Sedin Machine-Tool Plant Community / Vkontakte

Workers at a factory in Krasnodar may need to plan their next act of civic disobedience around the water cooler, now that police have blocked an online community they were using to plan a protest.

On Nov. 12, the social network Vkontakte first notified users that it is now blocking access in Russia to a community created by employees at the Sedin Machine-Tool Plant in Krasnodar, in accordance with orders from the Prosecutor General issued on Nov. 11.

Vkontakte told the website TJournal that it doesn’t know why the community has been banned by the Russian authorities, though the company has asked for a formal explanation.

A spokesperson for Roskomnadzor, Russia’s federal censorship agency, told TJournal that prosecutors responded to “calls for unauthorized mass events” published on the factory workers’ community page.

Factory employees told TJournal that they suspect the catalyst for the police action was an announcement posted in the community on Nov. 9, declaring plans for a “people’s gathering.”
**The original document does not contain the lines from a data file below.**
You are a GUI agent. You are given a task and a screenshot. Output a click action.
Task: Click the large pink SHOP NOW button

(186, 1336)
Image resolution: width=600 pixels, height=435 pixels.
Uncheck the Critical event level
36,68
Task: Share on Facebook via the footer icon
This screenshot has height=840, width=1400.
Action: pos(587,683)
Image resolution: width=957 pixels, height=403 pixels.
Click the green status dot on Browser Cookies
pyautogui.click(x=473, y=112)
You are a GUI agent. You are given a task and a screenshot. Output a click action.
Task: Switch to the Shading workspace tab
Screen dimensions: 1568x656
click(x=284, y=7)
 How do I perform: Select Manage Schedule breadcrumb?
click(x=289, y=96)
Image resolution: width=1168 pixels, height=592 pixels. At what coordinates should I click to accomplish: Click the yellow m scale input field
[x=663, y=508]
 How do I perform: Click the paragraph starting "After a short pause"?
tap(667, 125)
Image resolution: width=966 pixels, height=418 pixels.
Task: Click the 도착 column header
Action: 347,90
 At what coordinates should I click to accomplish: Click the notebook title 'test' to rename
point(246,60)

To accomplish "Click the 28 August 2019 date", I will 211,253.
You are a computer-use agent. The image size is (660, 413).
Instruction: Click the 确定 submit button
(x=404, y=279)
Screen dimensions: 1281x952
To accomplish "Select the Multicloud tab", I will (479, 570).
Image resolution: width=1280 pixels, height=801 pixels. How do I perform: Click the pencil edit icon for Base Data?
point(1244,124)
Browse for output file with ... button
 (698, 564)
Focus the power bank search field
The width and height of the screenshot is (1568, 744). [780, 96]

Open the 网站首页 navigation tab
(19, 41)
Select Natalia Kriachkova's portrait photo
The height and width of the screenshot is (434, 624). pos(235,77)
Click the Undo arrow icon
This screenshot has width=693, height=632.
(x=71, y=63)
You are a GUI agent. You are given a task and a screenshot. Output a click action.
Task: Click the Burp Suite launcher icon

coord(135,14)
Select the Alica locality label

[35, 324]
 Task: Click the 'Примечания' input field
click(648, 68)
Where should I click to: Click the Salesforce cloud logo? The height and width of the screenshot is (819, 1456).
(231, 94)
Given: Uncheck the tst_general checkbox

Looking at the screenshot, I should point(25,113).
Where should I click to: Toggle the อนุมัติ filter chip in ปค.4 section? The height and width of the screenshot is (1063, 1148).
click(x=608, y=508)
Today, the Vkontakte group still exists, though it is accessible in Russia only through the Tor browser or Internet proxies. Community administrators have even added the words “only through the Tor browser” to the group’s name. Workers have also launched a new community to replace the one banned by the government. At the time of this writing, there are 192 members in this new group. (The original group had 389 members.)

Workers are reportedly planning a public demonstration to air their dissatisfaction with the unfulfilled promises of the country’s ruling political party, United Russia. In the spring, the party distributed leaflets telling factory employees that their wage arrears would be resolved promptly and new investors would be found to revitalize the region’s manufacturing industry.

Today, workers say they’re still owed significant back wages, and many are being forced to take leave without pay and accept renegotiated labor contracts. According to one local report, activists from United Russia and the party’s youth wing, Molodaya Rossiya, tried to disrupt a protest by Krasnodar’s factory workers earlier this year.